On Friday, the CNE announced that it had authorized the opening for 12 p.m. Wednesday of 1,200 signature collection centers, the bar of 4.2 million signatures having to be exceeded to stimulate the referendum (20% of the 20.9 million registered voters in this country of 30 million people).
“We consider it really pointless to waste time waiting in line […]. We cannot act in a reckless and irresponsible way and throw people into queues that will not produce the expected result: the calling of the referendum”, declared on Saturday one of the opposition leaders César Perez Vivas, member of the Venezuelan Movement for revocation (Mover).
The Mover (pun on moving, editor’s note) is made up of half a dozen small political organizations.
“We don’t give up […] and we will use all national and international authorities” to organize the recall referendum, added Nicmer Evans, another member of the Mover.
“Five voters should be processed per minute, for 12 hours, in every machine in the country, with no margin for error […] It is impossible”, had estimated the day before Roberto Picon, one of the two rectors of the opposition within the CNE, who had not approved the conditions imposed to bring together the signatures enacted by the Council.

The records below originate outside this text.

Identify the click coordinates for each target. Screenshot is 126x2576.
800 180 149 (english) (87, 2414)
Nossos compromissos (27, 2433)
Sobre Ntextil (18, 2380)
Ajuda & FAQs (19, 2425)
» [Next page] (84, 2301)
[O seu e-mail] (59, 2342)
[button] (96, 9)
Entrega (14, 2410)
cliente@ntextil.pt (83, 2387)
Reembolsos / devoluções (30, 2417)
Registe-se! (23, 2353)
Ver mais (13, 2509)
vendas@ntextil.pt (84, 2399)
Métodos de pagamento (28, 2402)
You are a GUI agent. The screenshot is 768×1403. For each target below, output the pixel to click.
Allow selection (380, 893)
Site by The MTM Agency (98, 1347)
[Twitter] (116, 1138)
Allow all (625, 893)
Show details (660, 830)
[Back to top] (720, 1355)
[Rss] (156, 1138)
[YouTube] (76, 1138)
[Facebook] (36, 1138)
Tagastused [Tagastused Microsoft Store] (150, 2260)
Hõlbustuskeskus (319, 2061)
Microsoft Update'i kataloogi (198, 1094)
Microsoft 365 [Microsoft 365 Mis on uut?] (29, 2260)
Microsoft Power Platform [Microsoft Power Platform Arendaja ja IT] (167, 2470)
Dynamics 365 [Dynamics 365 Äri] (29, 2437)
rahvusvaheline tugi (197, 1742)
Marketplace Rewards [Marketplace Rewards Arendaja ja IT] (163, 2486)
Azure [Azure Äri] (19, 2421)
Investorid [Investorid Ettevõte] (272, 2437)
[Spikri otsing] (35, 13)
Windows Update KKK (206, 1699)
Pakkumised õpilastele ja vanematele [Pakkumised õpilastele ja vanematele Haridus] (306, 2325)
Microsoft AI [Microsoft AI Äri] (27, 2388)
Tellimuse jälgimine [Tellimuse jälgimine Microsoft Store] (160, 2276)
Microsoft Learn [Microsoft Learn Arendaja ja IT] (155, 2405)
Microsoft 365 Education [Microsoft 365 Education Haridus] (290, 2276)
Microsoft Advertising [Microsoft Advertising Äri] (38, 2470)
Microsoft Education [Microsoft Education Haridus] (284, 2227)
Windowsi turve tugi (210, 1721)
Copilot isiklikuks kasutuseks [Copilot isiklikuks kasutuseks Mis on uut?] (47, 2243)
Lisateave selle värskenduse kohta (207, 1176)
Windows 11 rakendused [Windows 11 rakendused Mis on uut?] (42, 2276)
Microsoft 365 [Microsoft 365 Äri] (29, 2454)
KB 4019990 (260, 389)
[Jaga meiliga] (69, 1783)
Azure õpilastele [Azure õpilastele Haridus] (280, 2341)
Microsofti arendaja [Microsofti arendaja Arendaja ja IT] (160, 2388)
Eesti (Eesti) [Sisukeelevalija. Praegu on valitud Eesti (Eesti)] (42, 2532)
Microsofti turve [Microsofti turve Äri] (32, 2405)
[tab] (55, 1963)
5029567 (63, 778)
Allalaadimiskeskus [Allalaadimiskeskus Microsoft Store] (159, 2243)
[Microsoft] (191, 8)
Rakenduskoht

The Venezuelan opposition has already tried unsuccessfully in 2016 to demand a recall referendum against the first term of Nicolas Maduro (2013-2019).
He was re-elected in 2018 in a ballot described as “fraud” by his opponents and rejected by the United States, the European Union and several Latin American countries. Opponent Juan Guaidó had declared himself the country’s interim president, but he failed to oust Maduro from power.
The next presidential elections are scheduled for 2024.